About ten years ago my visiting teaching companion called and starting asking questions about breast cancer. I didn’t know if a friend or relative had just been diagnosed. In confusion I said, “Diana, who are we talking about?” “Me,” she said. “I’m sitting in the parking lot of my doctor’s office. I’ve just been diagnosed with breast cancer.” Stunned, I thought for a long minute, pondering what my first response should be. I said, “I’m sorry. But you are in for a great adventure. Hang on. I’ll help you through it.” Why did I respond that way? Of course, it is because I have climbed that mountain. 

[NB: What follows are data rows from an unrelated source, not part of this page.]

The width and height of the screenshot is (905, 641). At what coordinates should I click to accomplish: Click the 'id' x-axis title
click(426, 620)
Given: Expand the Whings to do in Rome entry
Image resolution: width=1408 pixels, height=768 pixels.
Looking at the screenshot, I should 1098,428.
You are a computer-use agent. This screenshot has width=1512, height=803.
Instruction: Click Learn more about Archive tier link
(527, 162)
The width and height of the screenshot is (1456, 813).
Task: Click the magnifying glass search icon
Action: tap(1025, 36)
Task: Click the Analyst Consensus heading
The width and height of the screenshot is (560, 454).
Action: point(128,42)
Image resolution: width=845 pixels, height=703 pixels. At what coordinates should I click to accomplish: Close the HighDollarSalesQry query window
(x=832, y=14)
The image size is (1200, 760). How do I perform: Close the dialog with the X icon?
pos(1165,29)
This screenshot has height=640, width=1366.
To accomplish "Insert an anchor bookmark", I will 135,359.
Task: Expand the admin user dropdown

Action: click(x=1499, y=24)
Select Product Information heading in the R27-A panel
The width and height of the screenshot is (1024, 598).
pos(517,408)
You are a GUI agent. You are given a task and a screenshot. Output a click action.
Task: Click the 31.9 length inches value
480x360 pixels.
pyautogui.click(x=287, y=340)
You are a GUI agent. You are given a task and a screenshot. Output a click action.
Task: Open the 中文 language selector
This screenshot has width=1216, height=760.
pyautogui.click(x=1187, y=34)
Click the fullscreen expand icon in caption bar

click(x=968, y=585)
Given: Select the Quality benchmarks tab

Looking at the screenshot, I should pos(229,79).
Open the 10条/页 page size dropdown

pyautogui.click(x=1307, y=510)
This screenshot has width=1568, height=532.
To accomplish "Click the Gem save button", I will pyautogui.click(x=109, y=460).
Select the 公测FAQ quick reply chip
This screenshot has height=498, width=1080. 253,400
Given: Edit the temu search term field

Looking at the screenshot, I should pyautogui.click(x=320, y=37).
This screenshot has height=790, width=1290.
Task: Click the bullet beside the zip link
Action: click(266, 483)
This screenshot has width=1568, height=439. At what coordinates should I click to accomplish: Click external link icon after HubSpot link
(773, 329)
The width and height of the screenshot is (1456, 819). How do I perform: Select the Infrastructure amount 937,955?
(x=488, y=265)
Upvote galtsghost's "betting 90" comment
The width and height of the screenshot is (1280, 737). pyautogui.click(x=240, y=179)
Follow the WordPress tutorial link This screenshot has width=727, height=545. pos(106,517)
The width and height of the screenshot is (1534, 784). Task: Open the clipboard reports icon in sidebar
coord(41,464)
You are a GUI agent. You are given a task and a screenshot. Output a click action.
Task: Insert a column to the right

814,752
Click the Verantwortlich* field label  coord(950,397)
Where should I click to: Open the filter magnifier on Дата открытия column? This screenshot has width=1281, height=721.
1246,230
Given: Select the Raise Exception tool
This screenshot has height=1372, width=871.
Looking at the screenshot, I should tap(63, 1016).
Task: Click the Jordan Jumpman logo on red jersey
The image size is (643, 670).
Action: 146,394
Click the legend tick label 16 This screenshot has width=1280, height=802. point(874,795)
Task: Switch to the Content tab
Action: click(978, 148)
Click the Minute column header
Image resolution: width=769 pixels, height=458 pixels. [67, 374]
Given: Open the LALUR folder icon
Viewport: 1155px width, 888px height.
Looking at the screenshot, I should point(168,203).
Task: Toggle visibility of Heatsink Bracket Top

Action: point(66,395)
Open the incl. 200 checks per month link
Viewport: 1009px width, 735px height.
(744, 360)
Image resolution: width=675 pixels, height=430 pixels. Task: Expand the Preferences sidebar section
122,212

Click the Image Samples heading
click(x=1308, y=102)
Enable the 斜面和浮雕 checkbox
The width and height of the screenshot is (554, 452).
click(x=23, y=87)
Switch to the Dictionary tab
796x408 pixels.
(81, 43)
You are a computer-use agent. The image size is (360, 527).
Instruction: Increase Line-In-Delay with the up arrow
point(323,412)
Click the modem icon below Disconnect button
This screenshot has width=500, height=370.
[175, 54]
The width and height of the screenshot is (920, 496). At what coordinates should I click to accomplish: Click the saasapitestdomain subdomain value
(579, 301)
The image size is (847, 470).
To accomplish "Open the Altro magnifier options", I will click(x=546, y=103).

 The best “good thing” about problems, the reason Mariah knows it’s fine to have problems, the reason Anne said, “I would not change or trade Parkinson’s in our home,” is because of the spiritual blessings that compensate. 
My friend, Judy, shared her experience: “I had four children under six when my husband left. For many years I parented alone. I was afraid if I remarried the constant, truly constant, comfort from the Holy Ghost would leave me to help other single mothers. When I did marry, the sacred umbrella of hope I had been living under did dissipate. How I missed the physical, spiritual, financial, and social protection of the Holy Ghost. But I understood. With a faithful husband and the four more children who were born to us, I was not as vulnerable and my loneliness was gone. Of course the Holy Ghost is my constant companion as promised but not to the same degree.” 
 Mariah meets problems face-on without drama. Caleb and presidents Kimball and Eyring looked heavenward to be equal to the mountains before them. Michael and Anne meet their wolf up front, leaning on each other and their Father in Heaven. Diana sought out others who had already climbed the mountain she was about to climb. Judy found the source of her strength in the Holy Ghost. 
Problems, challenges, wolves, mountains, however you frame your oppositions, are a fact of life. As long as you are breathing, all of your problems will never be behind you. Trusting that it’s fine to have problems understands God and His eternal purposes.